- Relator(a)
- Ministra Assusete Magalhães
- Órgão julgador
- Segunda Turma
- Data do julgamento
- 10/11/2015
- Data de publicação
- 20/11/2015
STJ – Acórdão, Rel. Ministra Assusete Magalhães, Segunda Turma, j. 10/11/2015, p. 20/11/2015
PROCESSUAL CIVIL E ADMINISTRATIVO. AGRAVO REGIMENTAL NO RECURSO ESPECIAL. FORNECIMENTO DE MEDICAMENTOS. ALEGADA VIOLAÇÃO AO ART. 535, II, DO CPC. NEGATIVA DE PRESTAÇÃO JURISDICIONAL. INEXISTÊNCIA. ASTREINTES. REDUÇÃO DO VALOR. REEXAME DE PROVAS. SÚMULA 7/STJ. HONORÁRIOS ADVOCATÍCIOS. ART. 20, § 4º, DO CPC. PEDIDO DE REDUÇÃO. SÚMULA 7/STJ. AGRAVO REGIMENTAL IMPROVIDO. I. Não há falar, na hipótese, em violação ao art. 535, II, do CPC, porquanto a prestação jurisdicional foi dada na medida da pretensão deduzida, de vez que o voto condutor do acórdão recorrido apreciou fundamentadamente, de modo coerente e completo, as questões necessárias à solução da controvérsia, dando-lhes, contudo, solução jurídica diversa da pretendida.

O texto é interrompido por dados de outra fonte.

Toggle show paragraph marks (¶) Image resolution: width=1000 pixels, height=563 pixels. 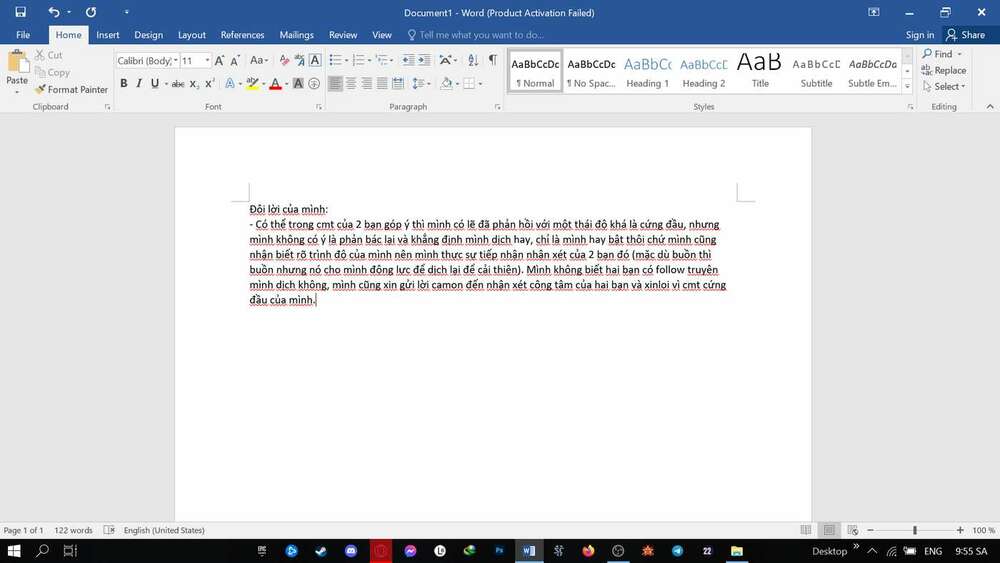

II. Consoante a jurisprudência do STJ, o valor arbitrado, a título de astreintes, somente pode ser revisto excepcionalmente, quando irrisório ou exorbitante, sob pena de ofensa ao disposto na Súmula 7 desta Corte. No caso, o Tribunal de origem manteve o valor das astreintes em R$ 500,00 (quinhentos reais), por dia de descumprimento, invocando o princípio da proporcionalidade, ante o quadro fático delineado no acórdão recorrido. Conclusão em contrário encontra óbice na Súmula 7/STJ. III. O mesmo óbice incide no que tange à alegada ofensa ao art. 20, § 4º, do CPC, porquanto os honorários de advogado foram fixados, pelo Tribunal de origem, em R$ 4.000,00 (quatro mil reais), considerando os parâmetros dos §§ 3º e 4º do art. 20 do CPC, de maneira que não há como acolher a pretensão de sua redução, em face da Súmula 7/STJ. IV. Agravo Regimental improvido. (AgRg no REsp n. 1.529.284/PE, relatora Ministra Assusete Magalhães, Segunda Turma, julgado em 10/11/2015, DJe de 20/11/2015.)